Chabahar: With the web of US sanctions tightening, Iran faces a host of challenges as it looks to an isolated port in the country’s far southeast to maintain the flow of goods. The port in Chabahar, only about 100 kilometres (62 miles) from the Pakistan border and located on the Indian Ocean, is Iran’s largest outside the Gulf.
It is also the only Iranian port with exemptions from unilateral economic sanctions reimposed by the United States in 2018.
That is due mainly to the pivotal role of the port, and a planned railway line, in breaking landlocked Afghanistan’s dependence on Pakistan for trade with the world, especially India.
Afghan trade as well as plans for a trading route by rail between central Asia and the Indian Ocean called the North-South Corridor are the main reasons the Islamic republic has invested one billion dollars in Chabahar’s Shahid Beheshti port, official sources say.
“We will keep on developing this port… our rail network, road network and airport are all being developed, so that we can implement the North-South Corridor,” Roads and Urban Development Minister Mohammad Eslami told AFP while visiting Chabahar for a development conference.
More than 200 hectares (almost 500 acres) of land have been reclaimed from the sea for the project and over 17.5 million cubic metres (618 million cubic feet) dredged, creating a 16.5-metre (54-foot) draught. But more than a year since the new installations became operational in December 2017, business has yet to pick up.
The ships that officials say have docked in the past year have only loaded and unloaded 2.1 million tonnes of cargo, a far cry from the port’s annual capacity of 8.5 million tonnes. Only 20 ships have docked at the new section of the port and most of its three kilometres of waterfront remains unutilised, with new machinery and neatly lined-up cranes standing idle.
But authorities remain upbeat about the prospects for growth. Hossein Shahdadi of the provincial ports and maritime authority said that in the first 11 months of the past Iranian year, which started on March 21, 2018, “there has been a 56 percent increase in cargo handled at the port compared with the previous year”.
We’ve also had a 25 percent rise in the number of ships calling at the port” on the Gulf of Oman, he said. Arun Kumar Gupta, managing director of India Ports Global Limited which has a 10-year concession at the new port, played down the startup issues.

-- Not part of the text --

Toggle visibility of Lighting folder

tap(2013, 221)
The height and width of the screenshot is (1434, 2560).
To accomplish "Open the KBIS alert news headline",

“Any port will have a gestation period, there will be lulls but we are very sure that traffic will pick up,” Gupta told AFP. The Indian company began work in December and has so far handled only an average of 60,000 tonnes of cargo per month. But Gupta is counting on the port’s proximity to India and Afghanistan to attract business.
Chabahar’s location, however, carries its own risks as it lies in the volatile Sistan Baluchistan province where militant jihadists operate. In December, a suicide attack on the local police headquarters killed two policemen. During an investment conference in February, security was tight with many roads cut off and hundreds of armed security personnel deployed to protect delegates.
Apart from security concerns, US sanctions banning financial transactions with Iran make it ever harder to pay or receive payments. Some like Afsaneh Rabiani, who runs a freight forwarding company, see Chabahar as an opportunity for “those willing to take the risk”. “I’ve been researching Chabahar for the past year and a half, and the infrastructure is now in place to do serious work here,” she said.
As for the sanctions, Iran’s roads minister said the challenge was nothing new. “We were born with sanctions. Ever since the (1979 Islamic) revolution, we have been under sanctions and we are working on how to counter them,” Eslami said, as he oversaw the unloading of a first shipment of Afghan goods lined up to be re-exported from Chabahar.